The UFT is up for a new round of contract negotiations this year, and the 400+ member negotiations committee has had at least one meeting that I know of.
Last week, the UFT sent out a survey to members, asking for preferences on a number of topics, including length of the school day. There was, however, a minor snag with this process — I don’t know of a single dues-paying per diem member who received the survey.
I know, I know, I can hear some of the responses — how some would say it’s such a trivial detail, or perhaps some think that the results of this survey and/or the eventual contract negotiations have no impact on per diem members. On the contrary, I’d argue it’s quite a big deal.
As per diem members, our working conditions are tied to what is negotiated for appointed members. For example, substitute teachers receive a daily prep period and a duty free lunch. Our work day is fixed at 6 hours and 50 minutes (including lunch). When full-time teachers received a yearly 2-3% raise from 2018-2021, I was pleasantly surprised to find that we enjoyed the same increase in the per diem rate. Even if we don’t get benefits like paid holidays or the UFT’s Welfare Fund, some of the most central components of our job are shaped by what comes of the new teacher contract.
Putting aside grandiose reasoning and our paltry benefits, per diem members should have a say and a voice in the contract negotiation because it’s the right thing to do. Every dues-paying member should have a say in something as important as setting priorities for the upcoming contract negotiations. A shortage of substitute teachers and substitute paraprofessionals has been one of the most pressing logistical challenges that the DOE has faced since the pandemic began. Who better to offer insight on per diem workers than the per diem workers themselves?
At the time of writing this post, the recent UFT still elections are still fresh on my mind, as is the case with so many of my brilliant colleagues and union activists who supported the United for Change slate.

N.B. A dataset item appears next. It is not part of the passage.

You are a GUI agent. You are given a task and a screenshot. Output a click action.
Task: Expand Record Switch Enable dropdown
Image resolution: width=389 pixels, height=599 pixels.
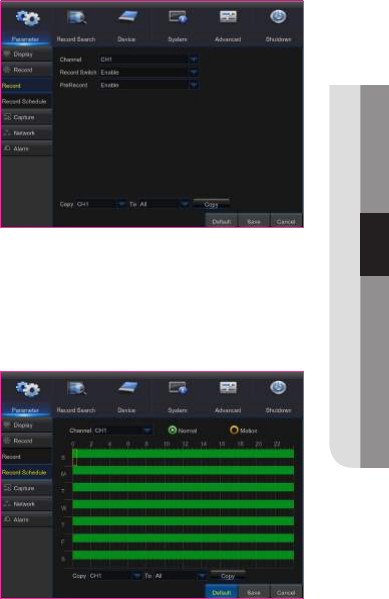click(149, 73)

As abysmal as voter turnout was this year (and historically in general), I can’t shake the feeling that our union caucuses need to do a better job engaging and mobilizing per diem members who are unceremoniously lumped together under the functional category for the purposes of ballot distribution and results.
I’m not sure how much of a difference the per diem member bloc will make in future UFT elections, but it will still be a noticeable chunk of votes for whichever caucus(s) realize that they need to make per diem members feel like a priority and not an afterthought. I don’t think either Unity or United for Change did a particularly good job of it this year. At the same time, I’m still kicking myself for not doing more on my own to organize around the challenges that per diem workers face.
Our struggles do not happen in a vacuum away from other worker struggles within our union. I recently became aware of the growing movement of DOE occupational therapists and physical therapists advocating for a better contract. Members are also becoming more aware of paraprofessional compensation and how woefully inadequate it is with a high COL city like New York City. True worker solidarity and action happens when we support and uplift other workers and show genuine care and awareness for what they’re going through.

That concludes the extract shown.